Si on replace le film dans l’histoire du cinéma français, on peut y voir les derniers feux du néo-populisme d’après-guerre où pointe déjà le psychologisme qui triomphera avec Claude Sautet.
Mais ne cherchons pas Carné où il n'est pas : dans le lieu clos factice où un ouvrier soudeur marqué par le destin attend que le jour se lève, ou parmi les masques en liesse du Boulevard du Crime. Face à la vulgate, il est urgent de le situer à sa vraie place : un petit maître des faubourgs, une sorte d’Utrillo de la caméra, entraîné à son corps défendant dans des entreprises trop grandes pour lui dont on le crédite abusivement. C'est le moment de reposer la vieille question : qui est le véritable auteur d'un film ?

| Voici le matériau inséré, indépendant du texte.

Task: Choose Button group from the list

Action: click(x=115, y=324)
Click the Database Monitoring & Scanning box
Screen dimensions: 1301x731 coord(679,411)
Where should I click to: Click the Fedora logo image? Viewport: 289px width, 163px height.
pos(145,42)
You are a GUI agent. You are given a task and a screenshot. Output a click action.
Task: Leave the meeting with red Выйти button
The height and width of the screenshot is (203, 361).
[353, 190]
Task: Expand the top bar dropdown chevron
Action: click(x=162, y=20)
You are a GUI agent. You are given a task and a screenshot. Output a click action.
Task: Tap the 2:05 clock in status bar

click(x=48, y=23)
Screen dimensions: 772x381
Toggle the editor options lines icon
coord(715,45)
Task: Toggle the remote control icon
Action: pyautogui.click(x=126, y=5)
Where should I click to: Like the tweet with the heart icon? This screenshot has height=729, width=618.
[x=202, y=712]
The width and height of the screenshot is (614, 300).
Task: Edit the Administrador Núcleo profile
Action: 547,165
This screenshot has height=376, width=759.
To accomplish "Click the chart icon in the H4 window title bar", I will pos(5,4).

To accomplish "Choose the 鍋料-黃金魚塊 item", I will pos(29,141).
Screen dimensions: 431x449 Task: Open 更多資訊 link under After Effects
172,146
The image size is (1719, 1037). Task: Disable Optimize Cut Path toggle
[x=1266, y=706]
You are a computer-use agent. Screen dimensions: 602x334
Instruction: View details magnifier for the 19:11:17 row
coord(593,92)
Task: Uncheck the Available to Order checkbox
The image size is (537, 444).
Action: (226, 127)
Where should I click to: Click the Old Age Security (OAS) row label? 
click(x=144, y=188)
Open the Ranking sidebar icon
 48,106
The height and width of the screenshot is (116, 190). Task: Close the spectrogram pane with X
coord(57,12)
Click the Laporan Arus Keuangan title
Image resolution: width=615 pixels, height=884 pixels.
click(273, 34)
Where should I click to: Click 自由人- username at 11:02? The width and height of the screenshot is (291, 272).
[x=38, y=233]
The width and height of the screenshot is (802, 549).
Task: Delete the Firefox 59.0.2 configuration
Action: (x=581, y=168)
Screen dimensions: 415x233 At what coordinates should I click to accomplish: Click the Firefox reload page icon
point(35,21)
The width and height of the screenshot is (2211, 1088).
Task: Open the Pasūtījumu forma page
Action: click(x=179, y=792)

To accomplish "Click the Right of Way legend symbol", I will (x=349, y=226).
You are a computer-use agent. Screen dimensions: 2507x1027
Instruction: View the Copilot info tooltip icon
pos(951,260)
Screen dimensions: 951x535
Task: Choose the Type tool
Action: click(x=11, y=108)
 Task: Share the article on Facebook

L’air de Paris est le type même du film d’un réalisateur qui n’a jamais eu le courage et la lucidité de sortir son homosexualité de la clandestinité. Cette attitude timorée explique en partie le naufrage du deuxième volet de la carrière de Marcel Carné, après sa brouille avec Prévert. Elle explique aussi peut-être l’abandon de La fleur de l’âge, son projet sur la révolte du bagne de jeunes de l’île de Ré. Le tournage sera abandonné au bout d’une semaine. On retrouvera ce thème dans le beau téléfilm Alcyon de Fabrice Cazeneuve...
Un air de Paris est édité en DVD par Studio Canal dans une bonne copie mais avec seulement pour bonus les filmographies sélectives de certains protagonistes du film.